The plan adopted by the U.N.-sponsored Asian and Pacific Population Conference calls for action on population policies in a bid to reduce poverty in the Asian-Pacific region, where 67 percent of the world's 1.2 billion persons in extreme poverty live. The plan includes wording including "reproductive health services" and "reproductive rights," which the American delegation said could be read as advocating abortion and underage sex. It also includes a recommendation for "consistent condom use" to reduce the risk of HIV infection, a phrase the U.S. representatives wanted struck out.

The 22-page plan adopted by the conference includes a series of recommended steps to implement an international family planning agreement reached in Cairo in 1994. It suggests fighting poverty by concentrating on family planning, gender equality, and combating HIV/AIDS. Information is available at www.unescap.org.

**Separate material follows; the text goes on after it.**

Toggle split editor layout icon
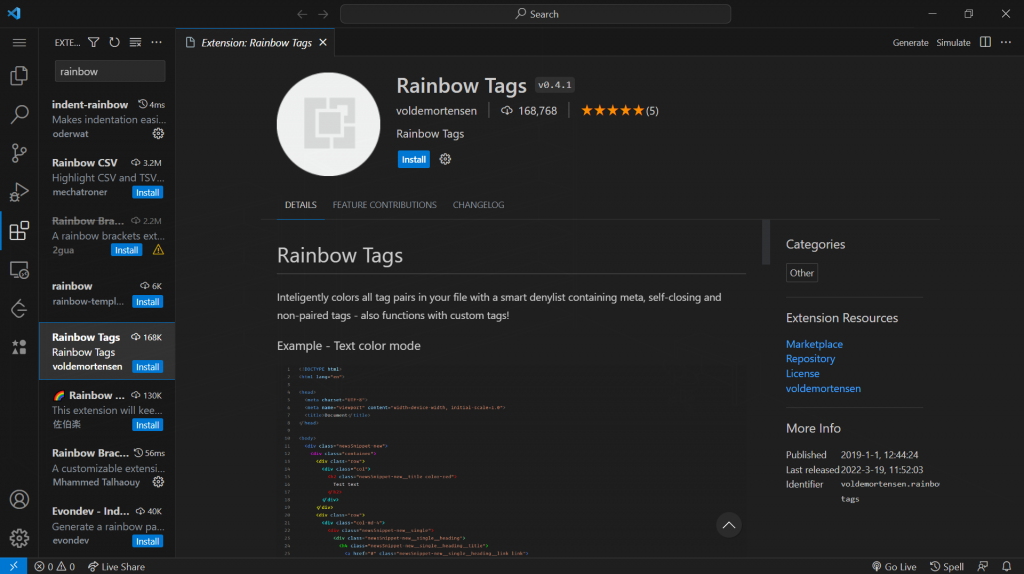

FDA to Provide Information on Health Value of Foods, Dietary Supplements

The federal Food and Drug Administration has announced a new initiative to encourage makers of conventional foods and dietary supplements to make accurate, science-based claims about the health benefits of their products. The FDA also hopes to eliminate "bogus labeling claims" by taking on dietary supplement makers who make false or misleading claims. As part of the new Consumer Health Information for Better Nutrition initiative, the FDA will:

  • Issue guidance on health claims for conventional foods and dietary supplements. All such claims must be pre-approved by the FDA and meet the "weight of scientific evidence" standard.
  • Strengthen enforcement of dietary supplement rules by actions such as seizing a dietary supplement that makes unapproved drug claims.
  • Establish a task force to help consumers obtain accurate, up-to-date, and science-based information about conventional foods and dietary supplements. This will include issuing regulations that "have the force of law."

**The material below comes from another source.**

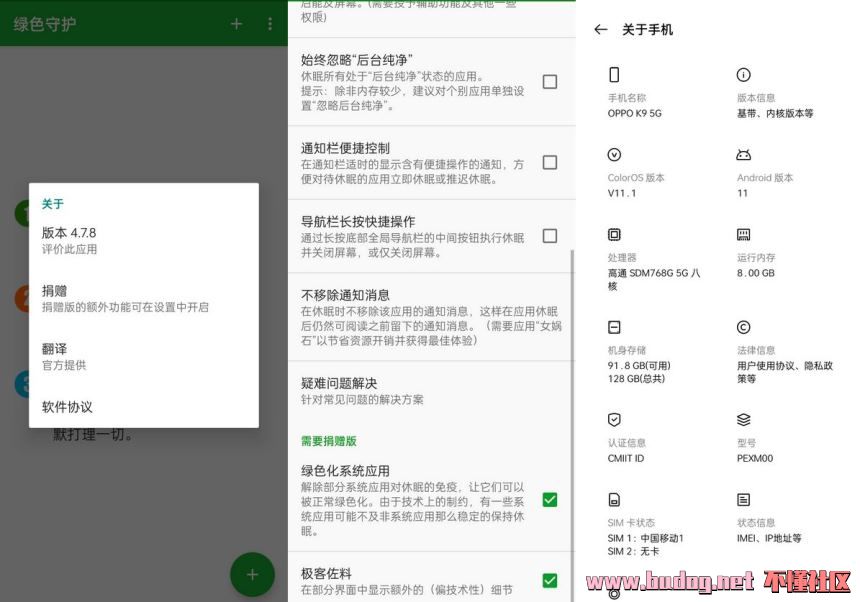Go back using the arrow beside 关于手机

click(600, 30)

The FDA also released a list of its enforcement actions over the past year against dietary supplements that made false or misleading claims. As an example of stepped-up enforcement, the agency noted that federal marshals December 16 seized 3,000 bottles valued at more than $100,000 of a dietary supplement, EverCLR, marketed by Halo Supply Company of San Diego, California, as a "natural" treatment for viruses, including herpes, and for cold and flu protection.

Information about dietary supplements is available on the FDA's website at www.cfsan.fda.gov/~dms/supplmnt.html. A brief description of the new enforcement initiative is at www.fda.gov.

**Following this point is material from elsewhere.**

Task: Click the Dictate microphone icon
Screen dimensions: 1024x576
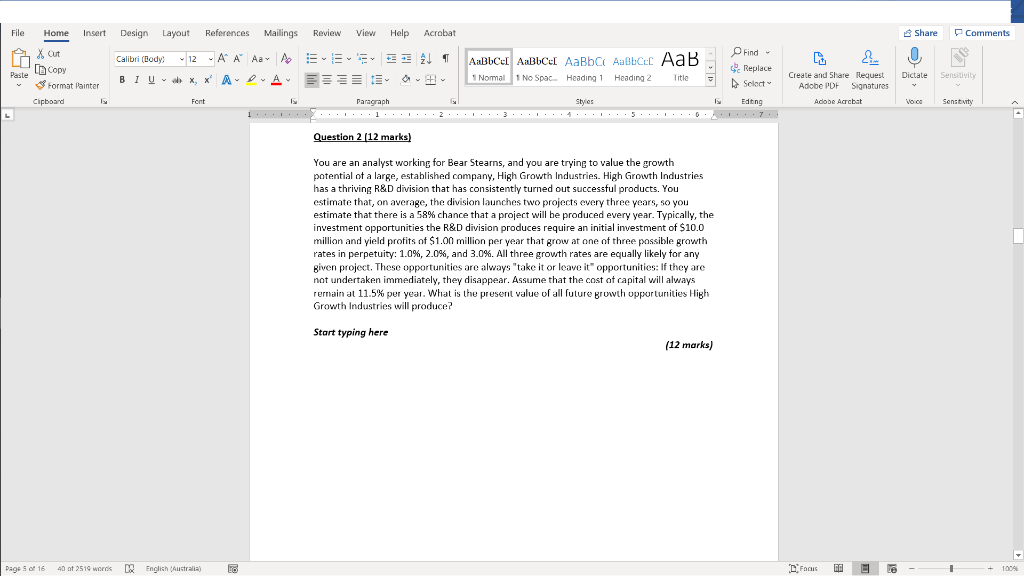Action: coord(914,62)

SAMHSA Wants Comments on Changing Mental Health Services Block Grant to ‘Performance Partnerships' with States

The Substance Abuse and Mental Health Services Administration (SAMHSA) is calling for comments on a proposal to replace a block grant to states for mental health services that has been in place since 1981 with "performance partnerships" that would give states more flexibility in use of funds in return for accountability for results. Currently, the block grant funds must be spent on community-based mental health services for adults with serious mental illness and children with a serious emotional disturbance, and the new plan would continue to focus on those populations. Current restrictions on the use of funds, including that they may not be used to provide inpatient care or to make cash payments to patients, would remain in place.

For details of SAMHSA's request for comments, see the Federal Register for December 24.

January 31 Deadline for NIH Education Loan Repayment Programs

The deadline for applications for five loan repayment programs sponsored by the National Institutes of Health is January 31, 2003. Up to $35,000 a year of qualified educational debt is available for health professionals pursuing careers in clinical, pediatric, contraception/fertility, and health disparities research, or clinical research having to do with individuals from disadvantaged backgrounds. Applicants must hold doctoral degrees and be prepared to spend at least half their time in research funded by either a nonprofit organization or a government entity, and they must have educational loan debt equal to or exceeding 20 percent of their institutional base salary. U.S. citizens and permanent residents may apply. Additional information is available at www.lrp.nih.gov.